J’adore les conflits inter-ethniques. Surtout sur les plateaux de télévision. C’est à chaque fois l’occasion d’entendre le plaidoyer des journalistes de gauche pour le droit des peuples à défendre leur mode de vie, leurs valeurs et leurs traditions, leur culte, leur souveraineté politique sur la terre de leurs ancêtres, et à revendiquer le retrait des ethnies qui occupent illicitement leur pays.

J’aimerais être Ouïghour, Hutu, Quechua, Hmong ou Tibétain. Pas de chance, je suis Français. Je dois donc subir, surtout de la part de cette même classe politique de gauche, le devoir d’extinction de mon mode de vie, de mes valeurs et de mes traditions, de mon culte, de la souveraineté politique de mes semblables sur la terre de mes ancêtres, et je suis sommé de pratiquer le vivre-ensemble avec des colocataires qu’on m’impose de gré ou de force dans mon propre pays, y compris de façon illicite.

N’étant plus le sujet de quiconque, et n’ayant plus que des abstractions pour seuls Maîtres et Souverains [« enfant de la patrie », « citoyen de la république », « numéro de Sécurité Sociale », « liste électorale majoritaire », « programme politique », « Caisse d’Assurance Maladie », « pays des droits de l’Homme », « formulaires », « ministère de la Santé »,…], je me vois in fine condamné à l’inexistence pure et simple au sein du monde incarné. L’Autre a bien le droit d’être un peuple ou une ethnie, pour ma part je ne suis qu’une carte d’électeur en suspension dans l’éther philosophique des Lumières, je ne peux plus être que l’idée de l’Homme.

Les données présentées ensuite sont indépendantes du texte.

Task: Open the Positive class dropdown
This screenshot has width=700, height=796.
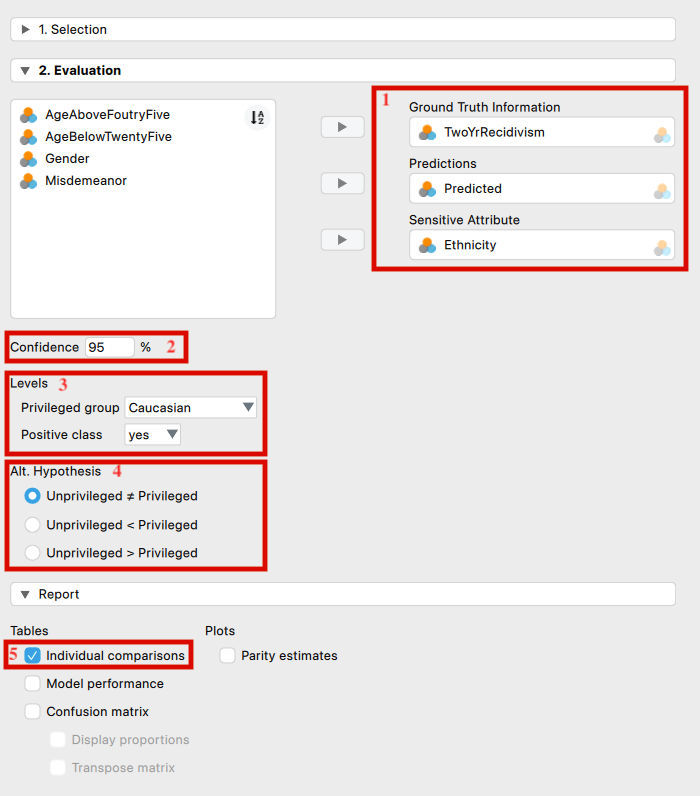Action: coord(152,435)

Dès lors, je ne peux plus me résoudre qu’à la désintégration [l’Autre se substitue à moi] , ou à la suprême Übermensch Citoyenne qui consacre le Métis comme concentration ultime du genre humain perfectionné, puisque somme de tous les Autres possibles [je n’ai plus de droit d’exister que dans une identité de substitution, mondiale, indistincte, obligatoirement plurielle].